> What to work on: Turn the lines of the records into a Markdown table with the columns Row and Line, giving each line a row number and skipping blank lines. Leave the pictures out of the table.

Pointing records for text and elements
((

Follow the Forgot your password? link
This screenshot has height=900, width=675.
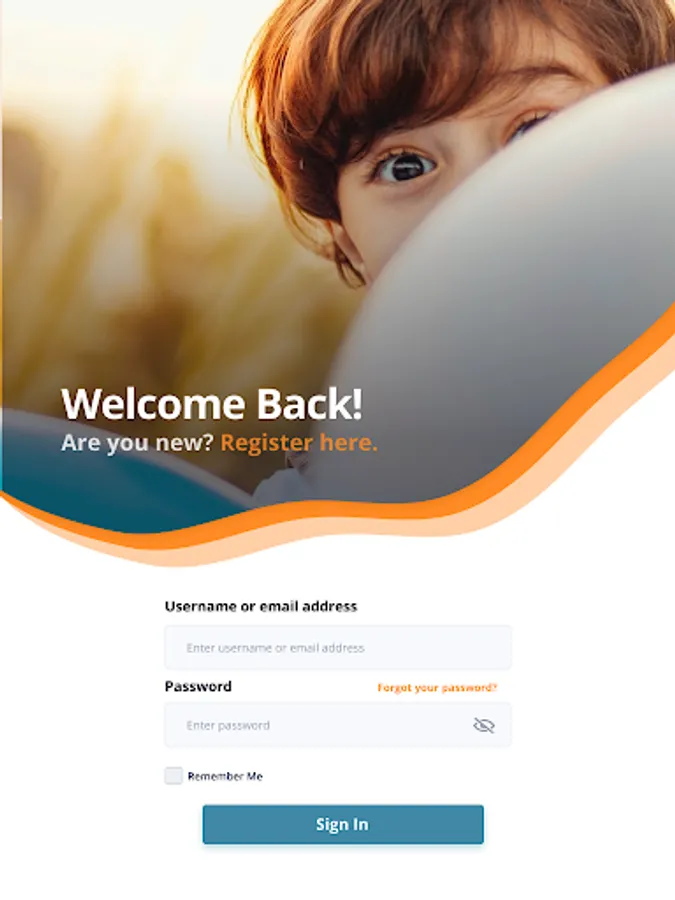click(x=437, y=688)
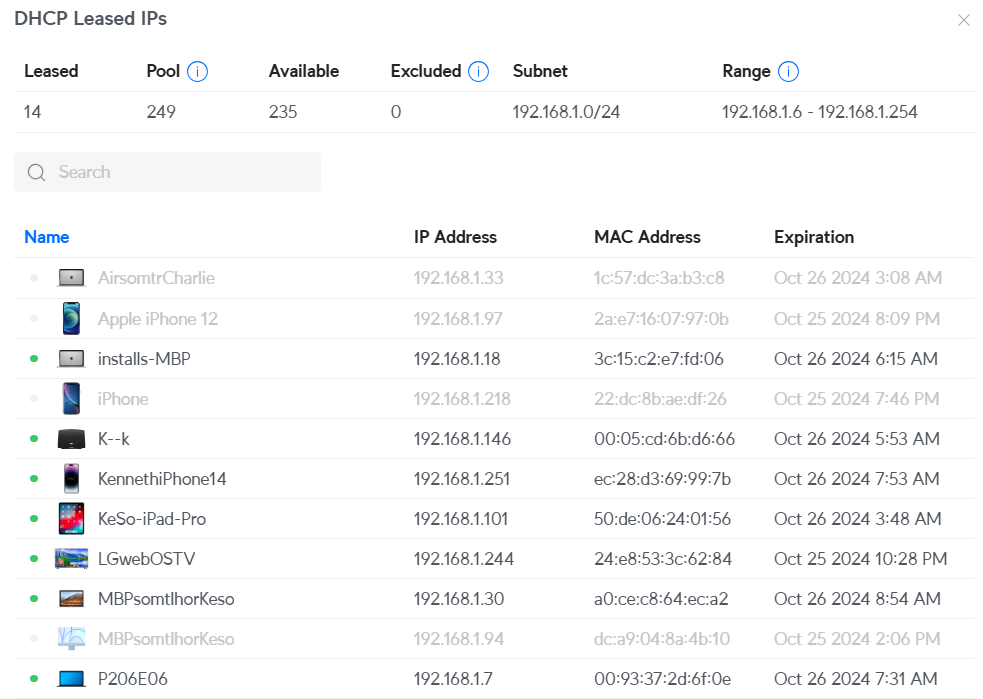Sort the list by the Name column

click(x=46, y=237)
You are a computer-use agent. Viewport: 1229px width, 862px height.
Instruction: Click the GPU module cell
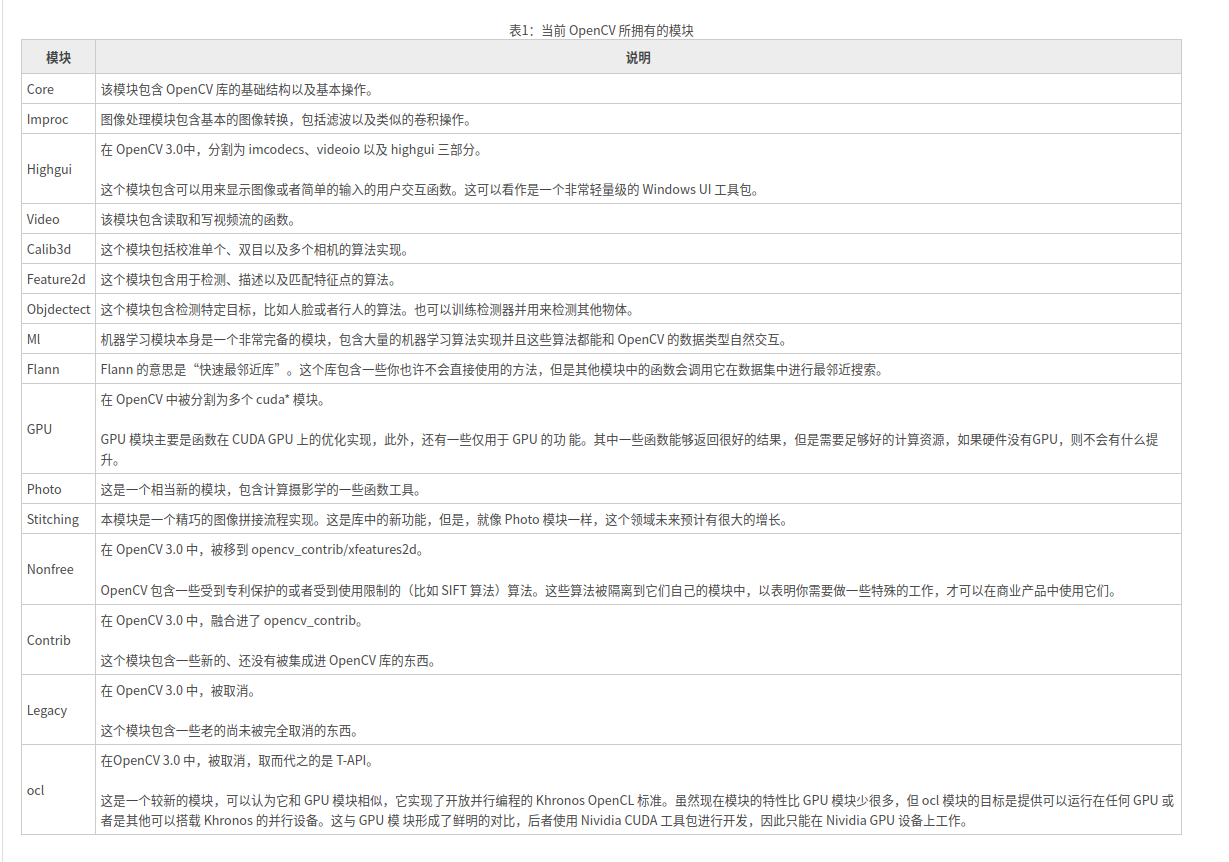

))

> Complete answer:
| Row | Line |
|---|---|
| 1 | Follow the Forgot your password? link |
| 2 | This screenshot has height=900, width=675. |
| 3 | click(x=437, y=688) |
| 4 | Sort the list by the Name column |
| 5 | click(x=46, y=237) |
| 6 | You are a computer-use agent. Viewport: 1229px width, 862px height. |
| 7 | Instruction: Click the GPU module cell |